*PROBLEM STATEMENT*: Which lines of the records below contain the word "resolution"? Report each of them in full.

*MATERIAL FOR THE TASK*:
◇ ◇ ◇ ◇ ◇

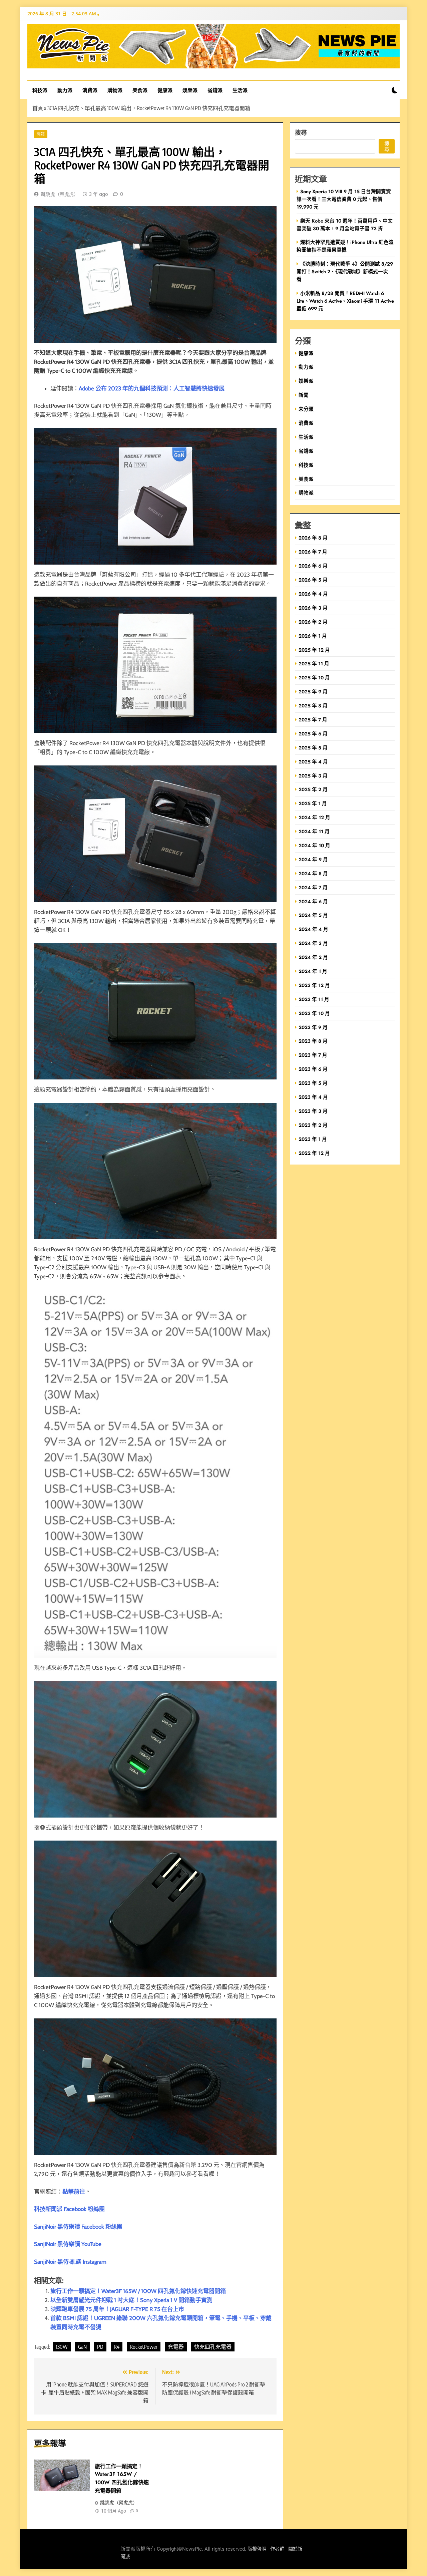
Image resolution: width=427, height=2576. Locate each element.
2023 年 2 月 (313, 1125)
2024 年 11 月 (314, 831)
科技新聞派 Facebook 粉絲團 (69, 2209)
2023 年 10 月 (314, 1013)
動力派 (64, 90)
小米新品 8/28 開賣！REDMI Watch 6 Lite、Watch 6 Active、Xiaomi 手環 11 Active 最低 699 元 (345, 301)
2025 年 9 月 (313, 691)
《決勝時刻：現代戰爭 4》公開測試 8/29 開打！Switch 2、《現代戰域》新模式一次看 (345, 271)
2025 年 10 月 (314, 677)
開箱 (41, 134)
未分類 (306, 408)
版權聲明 (257, 2549)
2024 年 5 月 (313, 915)
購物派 (114, 90)
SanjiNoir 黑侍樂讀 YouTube (67, 2244)
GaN (82, 2346)
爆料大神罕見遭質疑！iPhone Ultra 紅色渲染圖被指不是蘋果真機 (345, 246)
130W (62, 2346)
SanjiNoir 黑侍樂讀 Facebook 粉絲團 (78, 2226)
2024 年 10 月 (314, 845)
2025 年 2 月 (313, 789)
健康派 (164, 90)
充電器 (176, 2346)
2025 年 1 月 (313, 803)
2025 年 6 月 (313, 733)
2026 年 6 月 (313, 565)
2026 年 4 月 (313, 593)
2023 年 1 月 (313, 1139)
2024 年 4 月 (313, 929)
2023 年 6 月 (313, 1068)
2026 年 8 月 (313, 537)
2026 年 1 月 (313, 635)
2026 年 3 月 (313, 607)
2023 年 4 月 (313, 1096)
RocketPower (143, 2346)
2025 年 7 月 (313, 719)
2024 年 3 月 (313, 943)
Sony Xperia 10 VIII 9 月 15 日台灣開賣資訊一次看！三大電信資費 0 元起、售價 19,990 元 (344, 199)
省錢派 (215, 90)
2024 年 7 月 (313, 887)
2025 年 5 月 (313, 747)
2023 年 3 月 (313, 1110)
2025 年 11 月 (314, 663)
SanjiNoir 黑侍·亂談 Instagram (70, 2261)
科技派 (39, 90)
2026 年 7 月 (313, 551)
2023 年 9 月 (313, 1027)
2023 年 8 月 (313, 1040)
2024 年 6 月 (313, 901)
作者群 (277, 2549)
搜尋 (301, 132)
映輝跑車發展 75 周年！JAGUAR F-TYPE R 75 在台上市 (117, 2309)
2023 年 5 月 (313, 1082)
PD (100, 2346)
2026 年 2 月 (313, 621)
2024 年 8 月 (313, 873)
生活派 (240, 90)
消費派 (89, 90)
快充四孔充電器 (213, 2346)
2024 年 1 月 (313, 971)
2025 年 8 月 (313, 705)
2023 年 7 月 (313, 1054)
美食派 (139, 90)
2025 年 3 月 (313, 775)
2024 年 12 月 (314, 817)
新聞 (304, 394)
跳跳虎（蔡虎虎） (59, 194)
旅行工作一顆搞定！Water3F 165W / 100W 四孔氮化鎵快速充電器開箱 (138, 2291)
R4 (116, 2346)
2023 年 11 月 (314, 999)
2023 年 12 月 (314, 985)
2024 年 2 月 (313, 957)
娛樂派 (189, 90)
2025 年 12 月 (314, 649)
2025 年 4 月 (313, 761)
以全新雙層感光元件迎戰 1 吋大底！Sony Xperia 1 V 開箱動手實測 (131, 2300)
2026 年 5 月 (313, 579)
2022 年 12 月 (314, 1153)
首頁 (37, 108)
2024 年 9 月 (313, 859)
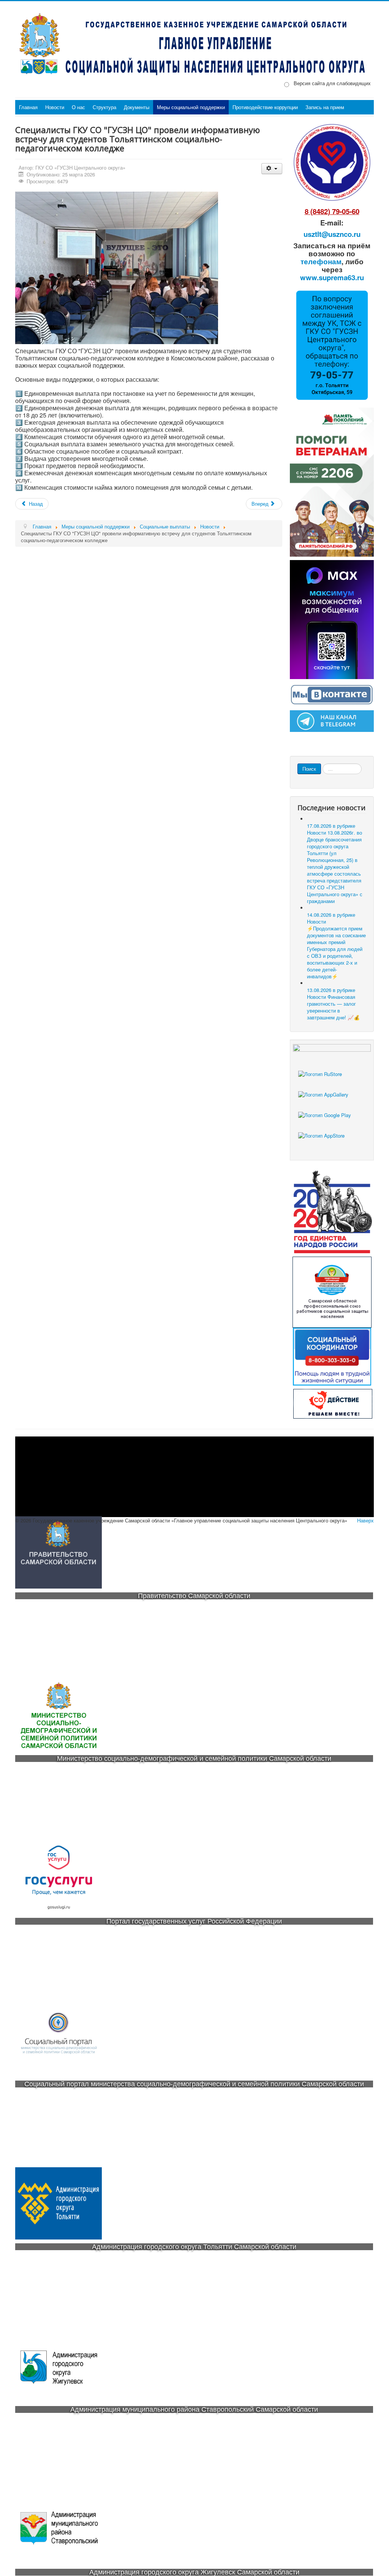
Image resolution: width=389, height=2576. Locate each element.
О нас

◇ ◇ ◇ ◇ ◇

*ANSWER TO THE PROBLEM*:
Image resolution: width=427, height=2576. Locate each element.
Image resolution: width=389, height=2576. Locate each element.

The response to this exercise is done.